Hester was to move here with her husband. She went along ahead, but he was thought lost in an accident and believed dead. What none of them know is that he has arrived, and when he hears of his wife’s shame takes another name as a Dr. Roger Chillingworth, played by Henry B. Walthall, who also played the same role in the 1926 silent version of the film. When he learns Arthur is the father, he sets about to mentally torture the man along with his wife. Meanwhile she is being questioned for her fitness to even be a mother. Arthur uses his influence to help Hester keep her baby and is even court-assigned to check in with the child from time to time and to be sure he is taught his religious studies. When Hester can’t take it any longe,r she tells Arthur who Chillingworth really is, and they attempt to flee on a ship. But Chillingworth overhears the plans and books passage on the same ship. The final push has Arthur finally proclaim his guilt, displaying physical symptoms of his conscience battle.

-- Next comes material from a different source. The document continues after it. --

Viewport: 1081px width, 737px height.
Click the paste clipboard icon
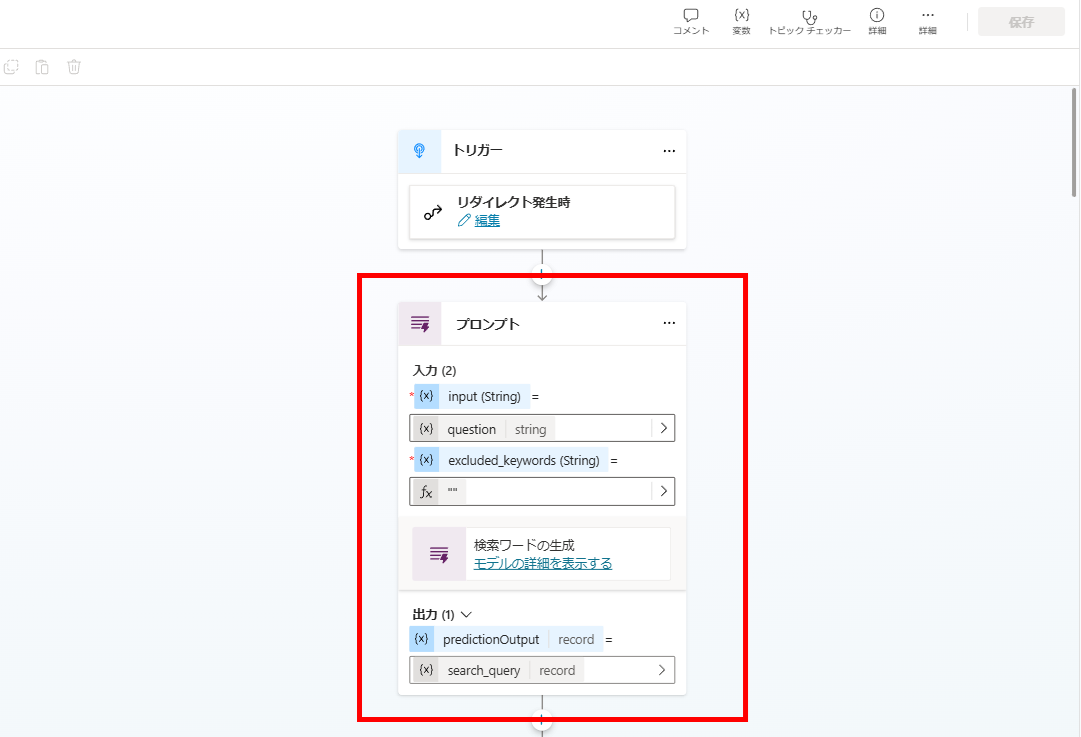coord(41,66)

This would be the final film for actress Coleen Moore, who plays the starring role of Hester. She had a great run since 1917 in silent films, but wasn’t so comfortable when sound came about. But unlike many actors who couldn’t make the transition, she had a prosperous life as, of all things, a financial advisor. She ended up authoring two well-received books on investing. That’s a long way for the girl who was the original film Little Orphan Annie.
Alan Hale plays the part of a local Bartholomew Hockings, but it’s not so much his own acting that Alan Hale is known today. He was a prolific inventor. The next time you go to your local cinema, you might encounter his most iconic invention: the flip-up theater seat. He also had a son who would follow him in acting. Alan Hale, Jr. was the skipper of a certain three-hour tour that became a three-year television series known as Gilligan’s Island.

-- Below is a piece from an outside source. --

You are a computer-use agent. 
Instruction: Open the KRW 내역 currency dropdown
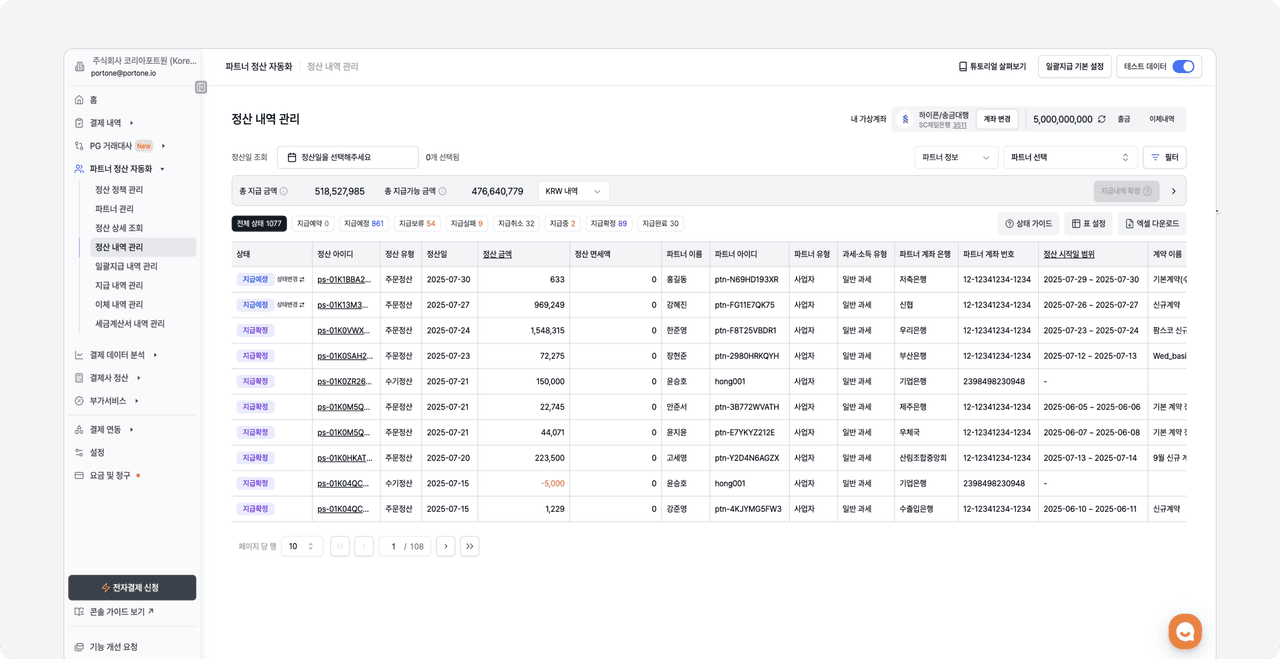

You may also recognize the cameo of a Native American in the film. That part was played by Iron Eyes Cody, who made quite a career off his heritage. If you were alive in the 70’s, you can’t forget the television public service ad that showed a Native American in a looking at the pollution around him. He would shed a silent tear, and it captured the hearts of the entire country. Later it was revealed that Cody wasn’t American Indian at all. Turns out he was Italian. Both of his parents were Italian immigrants in 1924. I bet he had some mixed emotions on Columbus Day. He was exposed by a newspaper in his birth-state of Louisiana in 1996, a year after he was awarded for his contributions to film for Native Americans. To his death he denied his Italian ancestry. Who would do that?
The film had to change quite a bit from the novel. This was a time of the reinstatement of what was known as the Hollywood Code, and it set the kinds of standards that prohibited some of the language of the book from making its way into the film. The ironic thing about it all is that a film about puritanical rules was itself limited by a modern version of the same kinds of restrictions, and sexual themes were high up on both lists. Today it’s an historical look both on 17th Century New England and that moment in Hollywood when everything changed and the movies talked. Everything changed. “It would take but a moment.”